$300,000 to study the food waste digester?

News item: Dane County selects firm to study building food waste digester facility. Can I ask a humble question about the $300,000 the County will spend on this study?

Is it really necessary?

We've got the social-state Europeans telling us to cool it with the deficit spending. We've got a Congress that is so afraid to reveal what's in its FY 2011 budget, it refuses to release the gory details before the mid-term elections. We've got politicians falling all over themselves trying to convince the voters they really are the voice of fiscal reason — really meaning it this time — and Dane County is evidently prepared to drop 300 Gs to study the viability of turning food waste into "green-generated" electricity.

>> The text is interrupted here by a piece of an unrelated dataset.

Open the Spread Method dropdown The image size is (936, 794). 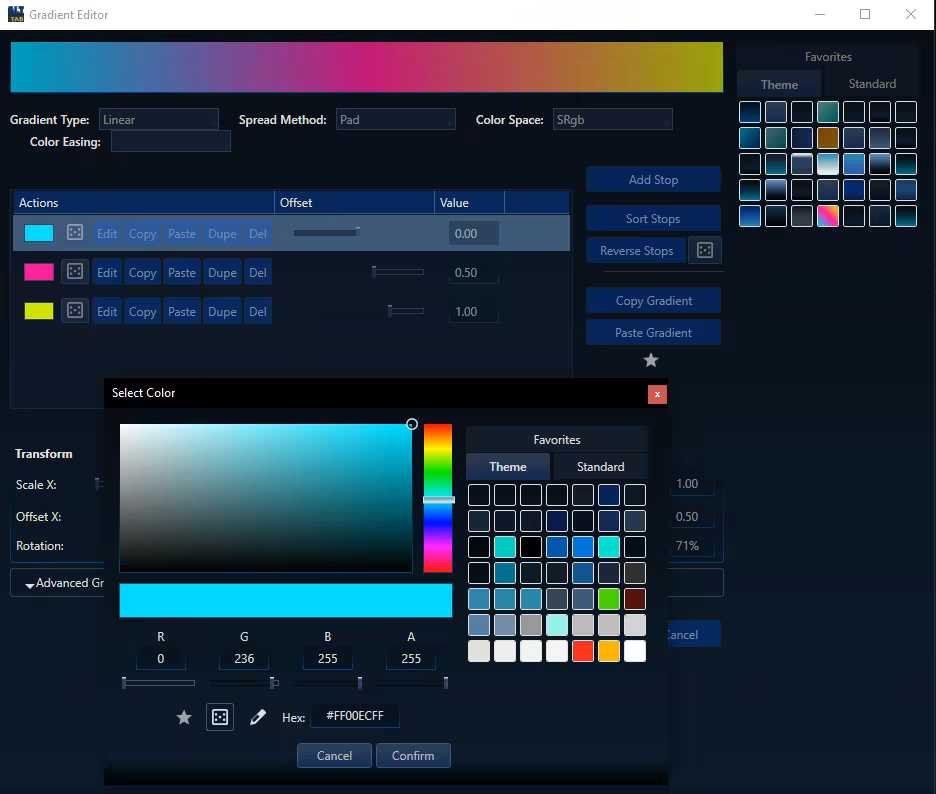coord(395,120)
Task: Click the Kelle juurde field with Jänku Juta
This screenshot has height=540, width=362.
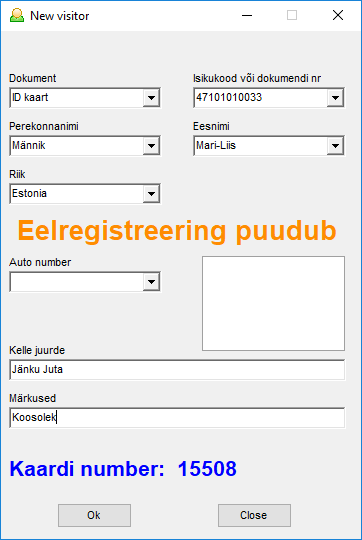Action: (177, 370)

Don't we already know the answer to this viability question (yes) and if we really need further validation, why can't we do this more economically? I realize that County Executive Kathleen Falk is frugal, meaning she is pretty smart with the taxpayer's money, not cheap. That's one of the things people love about her, but taxpayer-funded studies can get out of hand, especially during a recession.

Given the intellectual capital we have at our disposal — this sounds like the kind of thing a UW-Madison professor and his or her class could review in about one month, free of charge — aren't there more affordable options at our, ahem, disposal?

There is plenty of underused economic development talent at the City of Madison. Michael Gay and Tim Cooley, who must feels like the Maytag repairmen in the sense that their advice often falls on deaf ears, could probably tackle this on a shared-cost basis.

The County says that AECOM, the engineering company chosen to do the work, will examine the viability of turning thousands of tons of food waste each year into millions of dollars of green-generated electricity. Yet don't we already know there are financial benefits to renewable energy, given the handful that already operate nationally?

True, that's not a massive body of evidence, but it should be enough to confirm both financial and environmental benefits — reducing waste brought the landfill — of recycling locally produced food waste.

What's more, the county cited WalMart's plans to roll out its own national food waste recycling program, so if the world's largest retailer is sold on the idea, sold enough to put its capital at risk at a time when its U.S. sales have been sluggish, what more do we have to learn about the viability question?

So if food waste recycling is becoming a national trend, why not apply the $300,000 to actually get the facility up and running? Use a less expensive option to quantify the benefits.

I'm not claiming the county's decision is irresponsible. The contract, which must be approved by the county board before Falk signs it, was awarded as part of a competitive process, and given the disaster that's unfolding in the Gulf of Mexico, anything we can do to advance renewable energy is a wise investment. But when our fiscal health at all levels of government is impacted by lower tax collections, should we be trying to prove a point that already has been proven?